Description
Big Work is a documentary play that examines our modern day relationship to our jobs, and the ripples this causes throughout our lives. The play follows 17 real people who share stories about their dreams, about feeling invisible, about unexpectedly starting over, and about searching for employment and themselves. What begins as a conversation about the work we do is woven into a larger story about identity, the definition of success, and what it means to both make a living and create a life.

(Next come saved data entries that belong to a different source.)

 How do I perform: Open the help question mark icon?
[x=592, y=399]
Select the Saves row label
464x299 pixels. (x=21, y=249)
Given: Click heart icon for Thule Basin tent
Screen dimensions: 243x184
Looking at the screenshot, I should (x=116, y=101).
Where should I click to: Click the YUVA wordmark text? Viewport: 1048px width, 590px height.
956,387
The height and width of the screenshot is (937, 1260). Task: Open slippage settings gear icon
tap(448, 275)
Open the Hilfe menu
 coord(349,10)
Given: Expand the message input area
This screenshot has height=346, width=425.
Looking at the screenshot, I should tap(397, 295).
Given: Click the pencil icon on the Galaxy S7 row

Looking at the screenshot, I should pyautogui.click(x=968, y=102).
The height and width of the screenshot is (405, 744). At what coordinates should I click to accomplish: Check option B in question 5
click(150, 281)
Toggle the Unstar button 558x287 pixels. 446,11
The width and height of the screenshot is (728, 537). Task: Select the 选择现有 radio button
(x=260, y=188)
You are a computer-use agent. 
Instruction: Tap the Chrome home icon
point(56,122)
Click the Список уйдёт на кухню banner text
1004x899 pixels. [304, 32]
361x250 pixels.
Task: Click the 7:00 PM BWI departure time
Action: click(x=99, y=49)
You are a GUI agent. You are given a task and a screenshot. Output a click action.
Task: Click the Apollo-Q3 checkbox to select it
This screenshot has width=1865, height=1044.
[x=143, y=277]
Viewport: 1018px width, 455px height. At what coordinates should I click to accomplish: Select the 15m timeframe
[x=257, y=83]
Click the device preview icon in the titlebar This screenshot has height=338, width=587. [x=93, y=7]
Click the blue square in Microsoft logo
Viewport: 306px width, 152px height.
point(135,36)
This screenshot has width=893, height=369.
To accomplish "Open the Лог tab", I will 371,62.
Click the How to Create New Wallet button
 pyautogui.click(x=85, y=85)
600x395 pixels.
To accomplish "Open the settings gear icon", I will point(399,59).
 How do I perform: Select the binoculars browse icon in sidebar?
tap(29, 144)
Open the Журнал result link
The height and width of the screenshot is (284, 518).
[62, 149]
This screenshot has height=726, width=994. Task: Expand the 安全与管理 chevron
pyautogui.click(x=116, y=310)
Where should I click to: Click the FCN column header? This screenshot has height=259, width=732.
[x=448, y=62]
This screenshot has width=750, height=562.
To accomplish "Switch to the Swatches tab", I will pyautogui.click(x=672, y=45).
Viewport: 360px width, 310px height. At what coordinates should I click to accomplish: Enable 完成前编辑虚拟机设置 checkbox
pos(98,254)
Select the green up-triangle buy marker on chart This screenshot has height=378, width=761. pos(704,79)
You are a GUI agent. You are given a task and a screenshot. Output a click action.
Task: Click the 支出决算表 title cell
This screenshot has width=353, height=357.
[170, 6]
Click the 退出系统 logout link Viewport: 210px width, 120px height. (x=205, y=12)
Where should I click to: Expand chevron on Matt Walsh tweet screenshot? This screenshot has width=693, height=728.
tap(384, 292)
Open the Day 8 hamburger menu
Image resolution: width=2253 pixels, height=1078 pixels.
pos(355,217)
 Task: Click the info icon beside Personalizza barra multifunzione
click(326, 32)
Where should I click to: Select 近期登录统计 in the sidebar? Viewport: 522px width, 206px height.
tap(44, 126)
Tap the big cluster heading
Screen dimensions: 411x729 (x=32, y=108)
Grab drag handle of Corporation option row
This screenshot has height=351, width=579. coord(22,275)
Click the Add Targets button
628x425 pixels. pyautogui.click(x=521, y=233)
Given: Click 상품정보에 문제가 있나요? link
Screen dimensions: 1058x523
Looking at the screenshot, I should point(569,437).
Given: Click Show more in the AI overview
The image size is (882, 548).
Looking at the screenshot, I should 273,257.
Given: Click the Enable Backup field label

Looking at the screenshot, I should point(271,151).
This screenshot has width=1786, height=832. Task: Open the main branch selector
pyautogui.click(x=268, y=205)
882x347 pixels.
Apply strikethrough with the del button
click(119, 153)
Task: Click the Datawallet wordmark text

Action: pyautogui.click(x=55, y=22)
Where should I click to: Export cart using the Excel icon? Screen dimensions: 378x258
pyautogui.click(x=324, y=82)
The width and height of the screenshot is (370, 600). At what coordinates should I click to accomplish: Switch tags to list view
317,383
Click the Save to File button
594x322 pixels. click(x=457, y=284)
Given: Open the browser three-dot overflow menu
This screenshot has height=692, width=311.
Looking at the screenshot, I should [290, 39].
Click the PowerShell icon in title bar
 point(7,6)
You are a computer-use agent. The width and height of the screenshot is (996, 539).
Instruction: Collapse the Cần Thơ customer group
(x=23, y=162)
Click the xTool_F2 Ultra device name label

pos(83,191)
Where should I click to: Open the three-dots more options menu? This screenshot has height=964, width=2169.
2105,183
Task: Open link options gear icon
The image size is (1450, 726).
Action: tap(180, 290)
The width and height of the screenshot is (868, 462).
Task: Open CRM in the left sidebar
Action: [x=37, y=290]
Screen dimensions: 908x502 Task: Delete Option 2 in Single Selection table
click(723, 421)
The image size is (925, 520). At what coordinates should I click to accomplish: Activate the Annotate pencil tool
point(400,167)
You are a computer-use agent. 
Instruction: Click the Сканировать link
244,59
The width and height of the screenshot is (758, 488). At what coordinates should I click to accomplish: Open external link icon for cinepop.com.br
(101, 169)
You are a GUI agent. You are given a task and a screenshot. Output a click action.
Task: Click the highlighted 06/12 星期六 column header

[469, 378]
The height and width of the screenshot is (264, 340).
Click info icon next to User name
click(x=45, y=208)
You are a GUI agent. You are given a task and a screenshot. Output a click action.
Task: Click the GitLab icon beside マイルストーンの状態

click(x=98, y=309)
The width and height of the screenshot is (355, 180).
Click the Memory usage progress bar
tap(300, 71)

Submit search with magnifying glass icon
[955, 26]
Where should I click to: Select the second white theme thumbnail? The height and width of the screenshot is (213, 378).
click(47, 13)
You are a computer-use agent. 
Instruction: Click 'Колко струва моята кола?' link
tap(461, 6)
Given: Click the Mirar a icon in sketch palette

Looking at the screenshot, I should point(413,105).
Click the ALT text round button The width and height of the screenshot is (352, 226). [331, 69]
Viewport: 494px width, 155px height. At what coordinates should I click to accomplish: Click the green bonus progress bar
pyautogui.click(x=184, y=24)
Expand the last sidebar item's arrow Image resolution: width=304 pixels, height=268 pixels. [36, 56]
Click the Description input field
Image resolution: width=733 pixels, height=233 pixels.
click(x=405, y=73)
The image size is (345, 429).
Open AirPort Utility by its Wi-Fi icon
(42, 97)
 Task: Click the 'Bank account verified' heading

Big Work began as a personal odyssey. In 2015, Melissa Bergstrom and Kate Marple had just entered their 30s, and as artists with day jobs, they were struggling to reconcile what they did for a living with who they were as people. Looking for answers, the playwrights set out to interview people from across the country about what they did for a living and what was most important to them. Bergstrom and Marple spoke with accountants, artists, pharmacists, salesmen, people looking for work, and at-home parents. They talked to people just starting out and people well into retirement. When the first several interviews lasted more than two hours, they realized they had struck a nerve. Other people were also wrestling with expectations, with personal legacy, and with how to find balance, and they wanted to talk about it.
And they still do. Recent performances of Big Work in Cambridge, Massachusetts, and at The Actors Studio of Newburyport have culminated in energetic talkbacks where audience members ask questions and share their own stories in an unscripted Act III. Big Work reminds us that everyone has a story worth telling, and that we are all more connected than we think.
The play runs 110 minutes, including a 15 minute intermission. All audience members are invited to stay for a 30 minute talkback with the cast and playwrights following each performance.
Melissa Bergstrom and Kate Marple are playwrights and founders of The Perpetual Visitors Theatre Company whose mission is to foster understanding, empathy, and human connection through theatre that explores uncommon human experiences, and to tell entertaining, compelling true stories.